# Intensity in a Double-Slit problem?

• Newtime
In summary, the conversation discusses the confusion over solving a problem related to an old exam. The equation I = I0cos^2(phi) is given and the goal is to double the intensity. It is determined that positive interference occurs at y = m*lamba*L/d, and the intensities add up to 2*I_0. It is later discovered that the correct answer is y = m*lamba*L/d divided by 4, and this is confirmed by plotting the intensity function. The initial confusion is resolved with the help of the correct equation.
Newtime
I've been looking over an old exam for one of my classes, and cannot decipher the train of thought used in solving (or method used) the problem on the last page:

http://people.physics.tamu.edu/kochar/FE/FE_Fall05_1.pdf

Specifically, for the first part, what is going on...? Firstly, I have the equation that I = I0cos^2(phi).

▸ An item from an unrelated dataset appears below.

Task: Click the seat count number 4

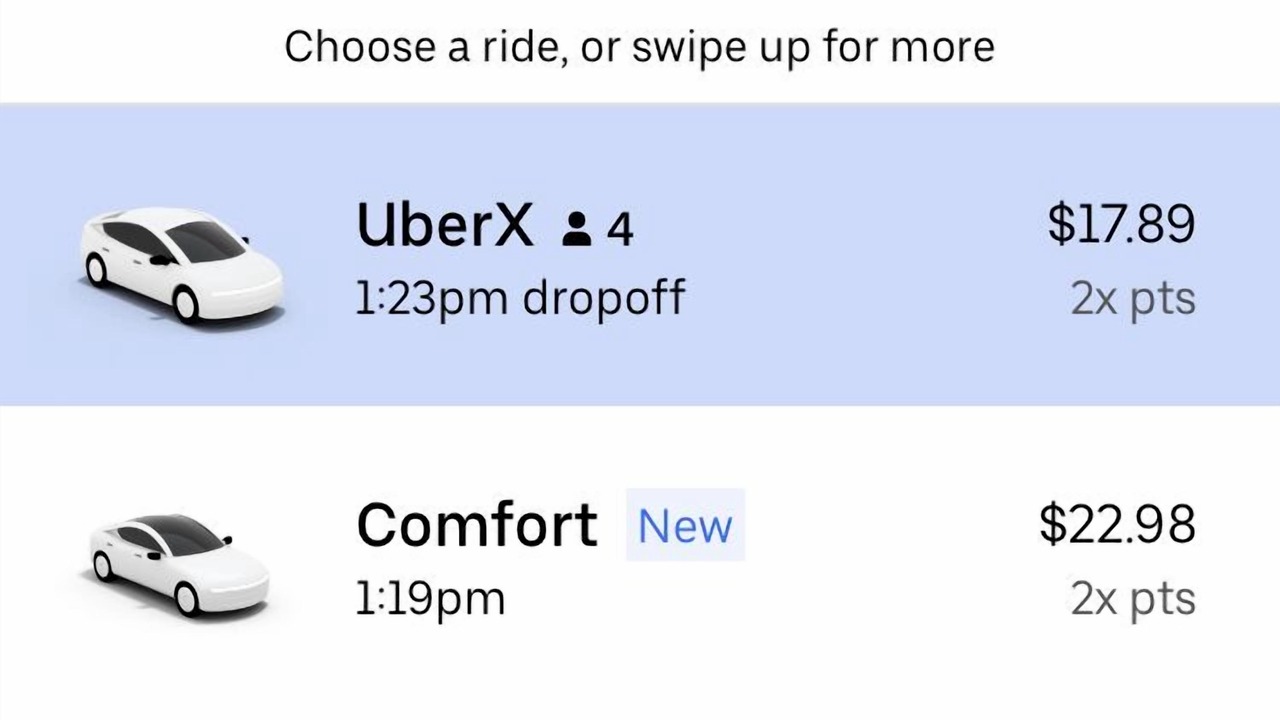Action: pyautogui.click(x=619, y=229)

So if I want the intensity doubled then I end up with cos^2(phi) = 2, which isn't possible? Clearly I am thinking about this in the entirely wrong way and could use some help, thanks in advance.

I think it means just where there is positive interference. Which would be approximately y = m*lamba*L/d. m=1,2,3...

The intensities add up, so if you get intensity I_0 from one beam and the same from another beam you get 2*I_0 at the point where there is maximum constructive interference.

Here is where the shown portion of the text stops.